Le stress comme motivateur de morsure chez le requin

Interaction entre un plongeur et un longimanus en mer rouge. Le stress peut conduire le requin à mordre. © Sharkschool.

La semaine passée je vous expliquais comment la curiosité pouvait conduire un requin à mordre et effectuer ce que nous appelons une morsure d’investigation.

Cette semaine je vous propose de continuer et d’analyser deux autres déclencheurs, le stress et la provocation.

Comme tout animal sauvage, les requins peuvent facilement stresser en présence de l’homme. Mis à part une légère modification de la coloration de leur peau ou une nage plus saccadée, leur stress n’est pas aisément identifiable par l’homme. Ce dernier n’est donc pas souvent conscient d’avoir créé une situation stressante ou d’être en train d’en créer une.

Les blessures liées au stress sont plus sérieuses que celles occasionnées par la curiosité et, dans ce cas, la victime aura plus de difficultés à se dégager. (cf. “Qu’est-ce qui pousse les requins à mordre?”).

Un requin stressé ne poursuivra pas une personne qu’il vient de mordre à condition que cette dernière observe les règles de base pour quitter cette situation (cf. “Quitter une situation potentiellement dangereuse avec un requin: comment procéder?“).
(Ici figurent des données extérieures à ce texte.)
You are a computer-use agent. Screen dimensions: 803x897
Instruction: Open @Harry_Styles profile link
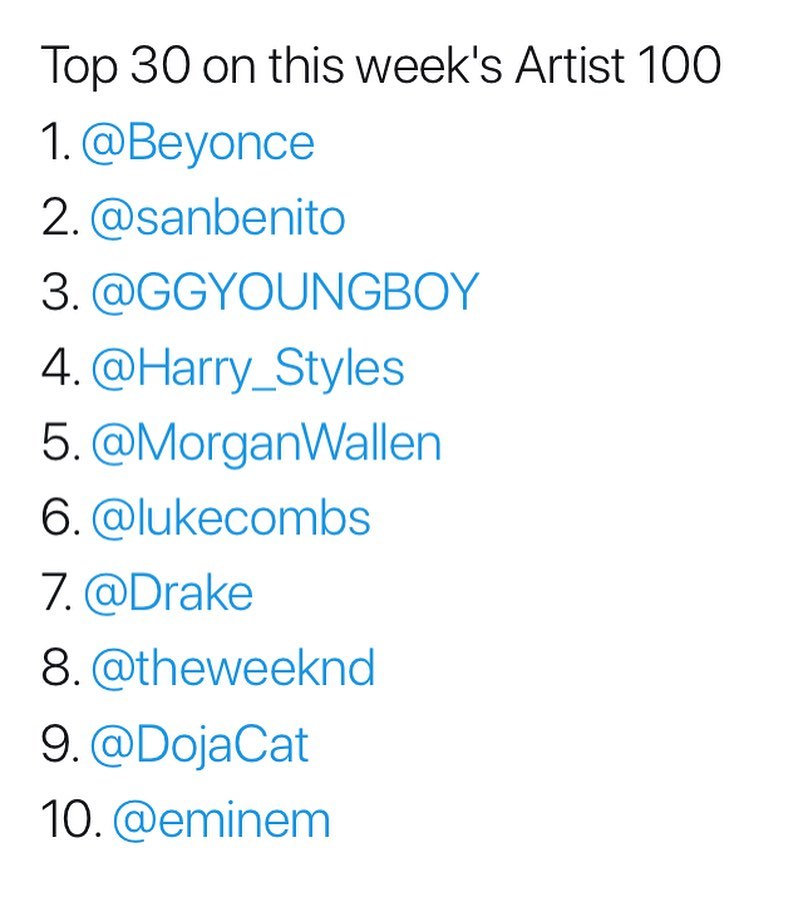coord(247,368)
Un retrait incontrôlé risque par contre de stresser davantage le requin ou de réduire ses échappatoires et pourrait occasionner une seconde morsure.

Toutes les morsures de stress répondent à une certaine forme de provocation, parmi celles-ci, le harcèlement en est le principal déclencheur.
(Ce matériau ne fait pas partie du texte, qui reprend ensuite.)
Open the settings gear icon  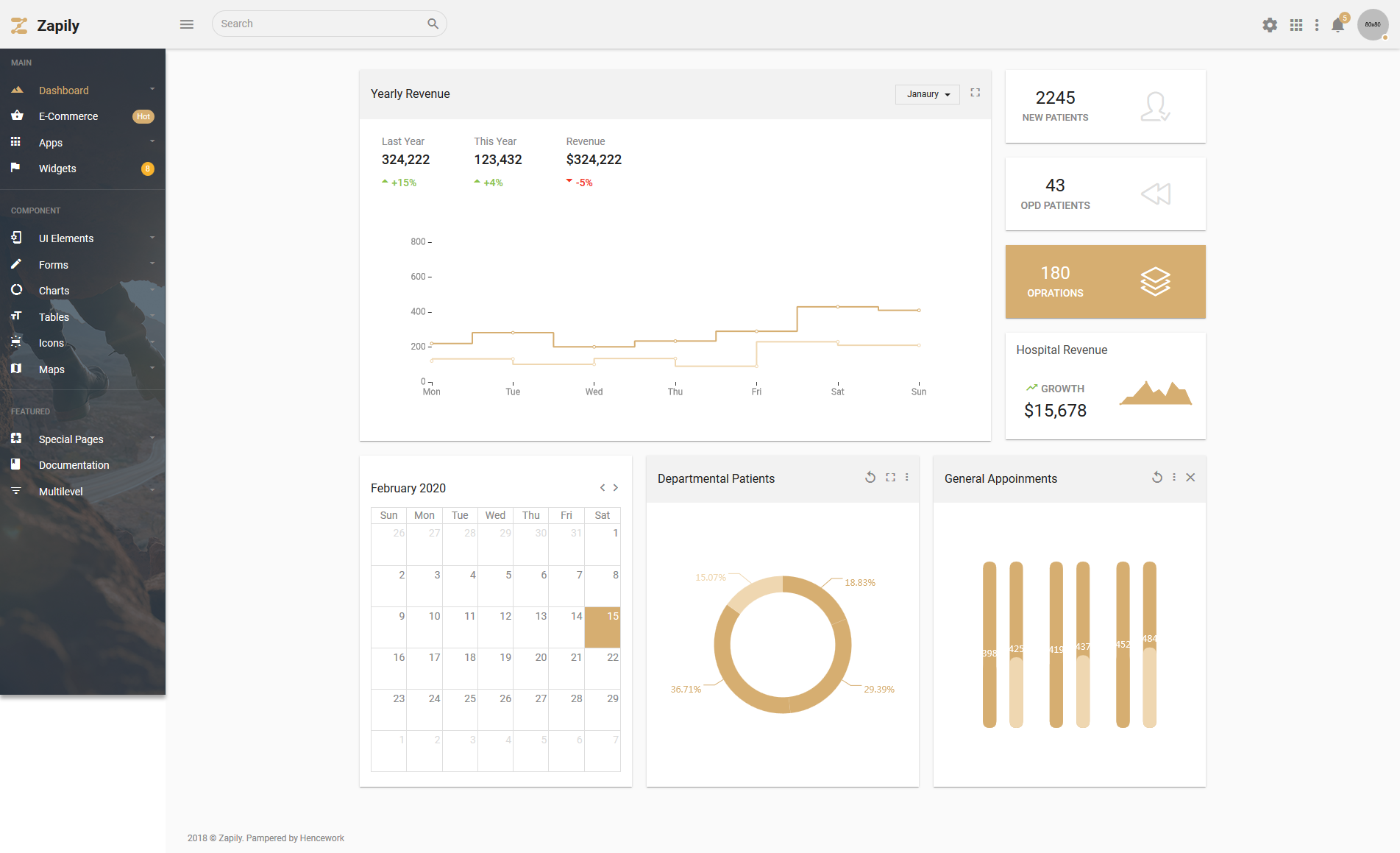pyautogui.click(x=1270, y=25)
Une situation calme à la base peut devenir si stressante pour l’animal que la morsure sera sa seule réponse possible. La morsure défensive reste toujours le dernier recours pour un requin, qui tentera toujours et avant tout de fuir une situation stressante.

Un plongeur qui frappe un requin avec son appareil photo, qui lui tire la queue (cas typique du requin-nourrice qui se repose) ou qui l’appâte avec de la nourriture sans la lui donner, sont autant d’exemples de provocations classiques.

Malheureusement, l’activité de nombreux opérateurs ou de plongeurs irresponsables se traduit par une augmentation de ce type de morsures.